Johanna menilai penentuan unsur pidana pencabulan tidak perlu penegasan mengenai jenis kelamin. Ia mengatakan pasal pencabulan bertujuan untuk memidanakan perbuatan cabul tanpa konsen atau persetujuan. Oleh sebab itu, menurut dia, pasal tersebut seharusnya menyasar kepada siapa saja dan jenis kelamin apa saja.

“Seharusnya unsur terhadap orang lain yang berbeda atau sesama jenis kelaminnya menurut kami tidak perlu dicantumkan di dalam pasal pencabulan ini,” ujar Johanna, Kamis (12/5).

“Mengatur tindak pidana pencabulan ini cukup secara umum saja tidak perlu menentukan jenis kelaminnya, dan perlu diatur lebih spesifik tentang anak,” sambungnya.

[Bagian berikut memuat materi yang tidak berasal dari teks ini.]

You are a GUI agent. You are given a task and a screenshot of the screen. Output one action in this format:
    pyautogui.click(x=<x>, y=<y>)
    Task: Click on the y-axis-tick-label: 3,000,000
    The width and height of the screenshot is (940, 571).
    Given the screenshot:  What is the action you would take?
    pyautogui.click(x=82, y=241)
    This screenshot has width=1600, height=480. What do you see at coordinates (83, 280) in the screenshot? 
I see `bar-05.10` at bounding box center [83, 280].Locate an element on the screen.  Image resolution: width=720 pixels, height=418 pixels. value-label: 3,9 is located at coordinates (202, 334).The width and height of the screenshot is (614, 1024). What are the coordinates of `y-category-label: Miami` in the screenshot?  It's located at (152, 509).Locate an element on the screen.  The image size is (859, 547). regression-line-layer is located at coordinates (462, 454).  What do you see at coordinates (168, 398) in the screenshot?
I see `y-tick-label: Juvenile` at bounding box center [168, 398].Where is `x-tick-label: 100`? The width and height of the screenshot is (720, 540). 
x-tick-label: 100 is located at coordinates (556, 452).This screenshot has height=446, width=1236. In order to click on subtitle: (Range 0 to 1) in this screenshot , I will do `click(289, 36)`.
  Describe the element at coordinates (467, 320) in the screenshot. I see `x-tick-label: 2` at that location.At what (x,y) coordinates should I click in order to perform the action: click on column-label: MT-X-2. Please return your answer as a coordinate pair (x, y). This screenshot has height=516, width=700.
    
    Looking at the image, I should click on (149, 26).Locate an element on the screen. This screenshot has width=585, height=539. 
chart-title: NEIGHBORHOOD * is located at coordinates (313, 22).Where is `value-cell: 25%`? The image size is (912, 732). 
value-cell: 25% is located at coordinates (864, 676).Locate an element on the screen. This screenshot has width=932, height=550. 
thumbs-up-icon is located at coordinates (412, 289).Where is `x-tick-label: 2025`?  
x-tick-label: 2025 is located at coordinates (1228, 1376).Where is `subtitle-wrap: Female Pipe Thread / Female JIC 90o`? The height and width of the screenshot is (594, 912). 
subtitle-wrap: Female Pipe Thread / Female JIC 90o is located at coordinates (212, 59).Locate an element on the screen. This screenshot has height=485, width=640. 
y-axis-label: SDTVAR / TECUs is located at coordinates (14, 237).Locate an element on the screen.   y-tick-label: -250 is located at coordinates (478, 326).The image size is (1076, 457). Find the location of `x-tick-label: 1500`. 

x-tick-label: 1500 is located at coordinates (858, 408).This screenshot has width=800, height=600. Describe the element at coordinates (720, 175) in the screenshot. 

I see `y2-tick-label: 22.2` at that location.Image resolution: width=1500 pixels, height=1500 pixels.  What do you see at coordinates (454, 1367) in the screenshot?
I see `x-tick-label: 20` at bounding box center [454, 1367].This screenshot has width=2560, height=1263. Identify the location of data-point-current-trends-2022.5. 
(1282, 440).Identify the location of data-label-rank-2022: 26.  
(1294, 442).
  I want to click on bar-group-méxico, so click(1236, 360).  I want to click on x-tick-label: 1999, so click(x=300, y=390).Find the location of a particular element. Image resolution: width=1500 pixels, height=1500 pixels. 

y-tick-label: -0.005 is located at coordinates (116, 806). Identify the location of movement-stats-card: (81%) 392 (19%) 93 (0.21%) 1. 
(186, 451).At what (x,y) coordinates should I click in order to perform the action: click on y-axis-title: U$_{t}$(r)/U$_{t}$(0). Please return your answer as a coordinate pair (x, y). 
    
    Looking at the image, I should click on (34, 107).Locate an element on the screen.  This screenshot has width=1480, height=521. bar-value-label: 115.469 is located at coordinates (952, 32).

Pihaknya mengkhawatirkan dengan dimasukkannya delik praktik LGBT ke dalam RKUHP nantinya bisa meningkatkan diskriminasi, kriminalisasi, dan persekusi terhadap kaum minoritas tersebut.

Menanggapi polemik yang terjadi dan kabar terbaru soal LGBT di dalam RKUHP, aktivis pendukung kelompok minoritas seksual dan gender meminta kepada pemerintah hingga parlemen sebagai pembuat kebijakan di negara ini untuk menjauhi ruang privat warga negara.

“Saya cuma minta tolong baik bapak Mahfud MD, baik itu bapak Arsul Sani, atau siapapun pembuat kebijakan atau pemegang kuasa saat ini, tolong jauhi ranah privat warga negara, itu aja. Jangan sampai yang kemarin yang tidak menjadi masalah akhirnya menjadi masalah,” ujar Staf Respon Krisis dari Crisis Respond Mechanism (CRM) Riska Carolina.

“Kan ruang privat warga negara bukanlah sesuatu hal yang namanya victimless crime atau kejahatan tanpa korban,” imbuhnya.

Perlu di ketahui bahwa CRM merupakan konsorsium yang fokus pada mobilisasi sumber daya untuk pencegahan dan penanganan krisis terhadap kelompok minoritas seksual dan gender.